MNB to offer 2-year collateralized loan, mortgage bond buyback to prop up lending

MNB

The National Bank of Hungary (MNB) said it would offer banks two-year collateralized loans, will accept more securities as collateral and will launch a new universal mortgage bond purchase scheme in order to offset the recent weakening of the lending capacity of banks.

The central bank will start offering the 2-year loan and widening the range of collaterals in March, the bank said in a statement on its website on Wednesday.

It would launch the new mortgage bond purchase programme within a month from the enactment of the necessary legislation.

The bank is ready to provide two-year variable-rate collateralised loans at the prevailing central bank base rate (at present 7%) to banks at conditions which support the expansion of corporate lending.
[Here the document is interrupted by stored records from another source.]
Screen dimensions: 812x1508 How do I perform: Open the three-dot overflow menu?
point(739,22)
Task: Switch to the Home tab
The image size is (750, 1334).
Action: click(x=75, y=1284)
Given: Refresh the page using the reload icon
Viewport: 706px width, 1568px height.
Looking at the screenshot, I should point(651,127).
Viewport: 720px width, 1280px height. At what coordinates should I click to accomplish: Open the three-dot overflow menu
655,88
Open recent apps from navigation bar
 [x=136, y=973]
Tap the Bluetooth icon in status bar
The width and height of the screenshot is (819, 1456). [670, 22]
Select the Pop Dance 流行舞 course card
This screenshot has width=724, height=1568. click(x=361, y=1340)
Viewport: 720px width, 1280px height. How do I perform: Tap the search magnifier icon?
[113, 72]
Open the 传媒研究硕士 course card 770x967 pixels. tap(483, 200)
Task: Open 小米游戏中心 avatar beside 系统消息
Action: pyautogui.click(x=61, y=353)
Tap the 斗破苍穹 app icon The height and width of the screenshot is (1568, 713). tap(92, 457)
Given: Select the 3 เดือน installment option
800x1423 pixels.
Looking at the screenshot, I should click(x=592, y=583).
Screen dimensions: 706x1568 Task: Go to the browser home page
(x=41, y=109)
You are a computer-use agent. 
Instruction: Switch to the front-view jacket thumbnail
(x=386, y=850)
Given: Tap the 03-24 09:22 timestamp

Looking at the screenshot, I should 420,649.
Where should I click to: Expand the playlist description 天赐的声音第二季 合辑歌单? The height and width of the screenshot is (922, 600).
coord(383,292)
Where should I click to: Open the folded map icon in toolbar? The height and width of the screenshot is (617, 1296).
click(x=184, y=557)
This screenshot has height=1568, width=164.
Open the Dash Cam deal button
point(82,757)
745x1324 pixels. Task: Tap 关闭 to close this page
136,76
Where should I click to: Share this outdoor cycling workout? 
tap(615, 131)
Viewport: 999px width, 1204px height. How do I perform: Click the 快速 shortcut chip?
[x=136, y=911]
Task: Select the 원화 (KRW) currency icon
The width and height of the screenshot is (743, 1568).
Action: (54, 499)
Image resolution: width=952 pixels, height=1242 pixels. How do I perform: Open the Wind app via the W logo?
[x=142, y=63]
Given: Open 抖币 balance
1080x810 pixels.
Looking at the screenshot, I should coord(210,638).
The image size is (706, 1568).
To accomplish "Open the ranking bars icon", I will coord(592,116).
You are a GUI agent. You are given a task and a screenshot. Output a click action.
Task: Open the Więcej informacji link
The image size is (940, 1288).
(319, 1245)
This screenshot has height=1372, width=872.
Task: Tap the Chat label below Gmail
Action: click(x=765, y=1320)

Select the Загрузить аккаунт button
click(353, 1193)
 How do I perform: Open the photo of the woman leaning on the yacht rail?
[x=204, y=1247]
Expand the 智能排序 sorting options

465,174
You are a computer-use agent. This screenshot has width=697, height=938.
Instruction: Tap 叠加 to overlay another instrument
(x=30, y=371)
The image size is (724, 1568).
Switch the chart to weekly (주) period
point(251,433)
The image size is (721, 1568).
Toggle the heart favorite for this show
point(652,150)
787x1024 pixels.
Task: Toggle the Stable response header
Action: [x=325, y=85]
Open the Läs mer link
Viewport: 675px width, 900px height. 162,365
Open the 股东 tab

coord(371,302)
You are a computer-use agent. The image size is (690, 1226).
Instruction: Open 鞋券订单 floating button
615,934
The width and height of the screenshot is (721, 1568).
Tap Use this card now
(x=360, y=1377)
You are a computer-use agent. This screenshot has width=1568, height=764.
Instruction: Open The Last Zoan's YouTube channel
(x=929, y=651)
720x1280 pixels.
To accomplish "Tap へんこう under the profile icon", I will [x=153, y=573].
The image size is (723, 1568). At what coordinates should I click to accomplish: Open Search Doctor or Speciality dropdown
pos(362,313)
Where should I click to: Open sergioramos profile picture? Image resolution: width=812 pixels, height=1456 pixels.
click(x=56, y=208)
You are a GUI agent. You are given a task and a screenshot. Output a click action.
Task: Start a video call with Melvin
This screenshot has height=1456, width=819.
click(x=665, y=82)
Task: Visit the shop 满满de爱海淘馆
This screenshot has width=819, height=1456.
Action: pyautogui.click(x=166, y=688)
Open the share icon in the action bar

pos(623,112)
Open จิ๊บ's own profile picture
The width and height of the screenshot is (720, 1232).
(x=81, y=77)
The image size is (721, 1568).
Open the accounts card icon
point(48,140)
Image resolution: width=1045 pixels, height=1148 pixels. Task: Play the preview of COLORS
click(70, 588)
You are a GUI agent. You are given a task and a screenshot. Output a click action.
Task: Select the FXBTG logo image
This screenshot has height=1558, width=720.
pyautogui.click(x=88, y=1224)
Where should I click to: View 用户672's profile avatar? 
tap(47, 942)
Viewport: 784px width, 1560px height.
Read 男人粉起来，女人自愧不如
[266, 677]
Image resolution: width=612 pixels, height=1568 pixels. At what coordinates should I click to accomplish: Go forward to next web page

It would support retail lending through the launch of a universal mortgage bond purchase programme, the bank said, noting that mortgage bonds could be instrumental in improving the maturity match. Extending the right to issue mortgage bonds in Hungary – a step requiring legislative amendments – could help to create a more efficient market for the bonds, the bank said.

A third move to help banks overcome liquidity limits will be linking the credit rating limit for bank and corporate bonds eligible as collateral instead of the current BBB- to the lower rating of government debt.

The three big international credit agencies downgraded Hungary's rating into the non-investment grade between late November and early January. The government has a rating is BA1 with Moody's and is BB+ with Standard & Poor's and Fitch, one grade below the MNB's current BBB- limit.

Although banks' low lending activity reflects to a larger part their limited willingness to lend, weaker lending capacity is also a factor behind low lending activity, the MNB said, noting that lending capacity was quickly re-established after the 2008 crisis but started to worsen again from the end of last year as fx liquidity tensions rose and capital buffer declined because of the preferential-rate fx mortgage repayments and the deteriorating portfolio quality.

The MNB said it could provide a safety buffer to banks in the situation through increasing their liquidity and securing long-term funding.

The 2-year collateralised loan facility is in line with international practice offsetting weakening lending ability, and will allow banks access to financing without a maturity premium on terms only limitedly available on the market, the bank said. The resulting improving maturity match will strengthen banks' balances.

The bank said that based on the experience of its 2010 mortgage bond programme it could effectively support such issues through primary market purchases only if amended legislation, to be prepared in consent with the government, was passed by Parliament. It noted that the benefits of universal mortgage bonds can be realised only if there is adequate potential and willingness to issue mortgage bonds.